What is expected —
Reproduce the records verbatim, starting at the line that contains "The width and height of the screenshot is (1073, 475)." and ending at the last line of the records, with both of those lines included.
## start Available data
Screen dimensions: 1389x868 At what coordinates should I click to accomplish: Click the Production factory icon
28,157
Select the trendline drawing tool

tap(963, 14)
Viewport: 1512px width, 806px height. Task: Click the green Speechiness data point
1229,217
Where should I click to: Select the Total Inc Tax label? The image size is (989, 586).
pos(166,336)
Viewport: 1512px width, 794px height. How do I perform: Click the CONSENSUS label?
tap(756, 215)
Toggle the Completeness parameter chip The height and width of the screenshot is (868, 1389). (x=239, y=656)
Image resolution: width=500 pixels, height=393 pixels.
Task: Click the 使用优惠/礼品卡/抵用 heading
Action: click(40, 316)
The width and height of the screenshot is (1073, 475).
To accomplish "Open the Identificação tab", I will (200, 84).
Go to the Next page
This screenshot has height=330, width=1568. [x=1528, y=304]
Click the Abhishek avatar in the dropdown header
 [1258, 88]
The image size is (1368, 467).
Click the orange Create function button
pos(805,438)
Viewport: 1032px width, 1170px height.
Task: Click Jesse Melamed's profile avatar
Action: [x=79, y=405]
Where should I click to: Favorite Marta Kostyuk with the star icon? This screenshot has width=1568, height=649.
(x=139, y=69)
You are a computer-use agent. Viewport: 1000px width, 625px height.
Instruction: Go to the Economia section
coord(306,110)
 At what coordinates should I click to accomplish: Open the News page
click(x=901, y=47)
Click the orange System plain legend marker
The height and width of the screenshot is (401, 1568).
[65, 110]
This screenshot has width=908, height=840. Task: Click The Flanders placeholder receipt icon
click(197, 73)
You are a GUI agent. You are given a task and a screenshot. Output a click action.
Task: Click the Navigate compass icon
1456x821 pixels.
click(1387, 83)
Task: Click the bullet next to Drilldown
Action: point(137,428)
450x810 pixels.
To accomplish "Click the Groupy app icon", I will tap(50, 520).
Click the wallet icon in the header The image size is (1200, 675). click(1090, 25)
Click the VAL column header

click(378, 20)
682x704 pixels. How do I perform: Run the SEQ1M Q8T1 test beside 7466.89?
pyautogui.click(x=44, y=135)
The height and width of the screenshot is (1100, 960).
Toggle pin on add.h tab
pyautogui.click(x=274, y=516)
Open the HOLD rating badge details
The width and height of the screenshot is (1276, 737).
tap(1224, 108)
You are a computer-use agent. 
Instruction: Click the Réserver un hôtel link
## end Available data
Answer in full —
The width and height of the screenshot is (1073, 475).
To accomplish "Open the Identificação tab", I will (200, 84).
Go to the Next page
This screenshot has height=330, width=1568. [x=1528, y=304]
Click the Abhishek avatar in the dropdown header
 [1258, 88]
The image size is (1368, 467).
Click the orange Create function button
pos(805,438)
Viewport: 1032px width, 1170px height.
Task: Click Jesse Melamed's profile avatar
Action: [x=79, y=405]
Where should I click to: Favorite Marta Kostyuk with the star icon? This screenshot has width=1568, height=649.
(x=139, y=69)
You are a computer-use agent. Viewport: 1000px width, 625px height.
Instruction: Go to the Economia section
coord(306,110)
 At what coordinates should I click to accomplish: Open the News page
click(x=901, y=47)
Click the orange System plain legend marker
The height and width of the screenshot is (401, 1568).
[65, 110]
This screenshot has width=908, height=840. Task: Click The Flanders placeholder receipt icon
click(197, 73)
You are a GUI agent. You are given a task and a screenshot. Output a click action.
Task: Click the Navigate compass icon
1456x821 pixels.
click(1387, 83)
Task: Click the bullet next to Drilldown
Action: point(137,428)
450x810 pixels.
To accomplish "Click the Groupy app icon", I will tap(50, 520).
Click the wallet icon in the header The image size is (1200, 675). click(1090, 25)
Click the VAL column header

click(378, 20)
682x704 pixels. How do I perform: Run the SEQ1M Q8T1 test beside 7466.89?
pyautogui.click(x=44, y=135)
The height and width of the screenshot is (1100, 960).
Toggle pin on add.h tab
pyautogui.click(x=274, y=516)
Open the HOLD rating badge details
The width and height of the screenshot is (1276, 737).
tap(1224, 108)
You are a computer-use agent. 
Instruction: Click the Réserver un hôtel link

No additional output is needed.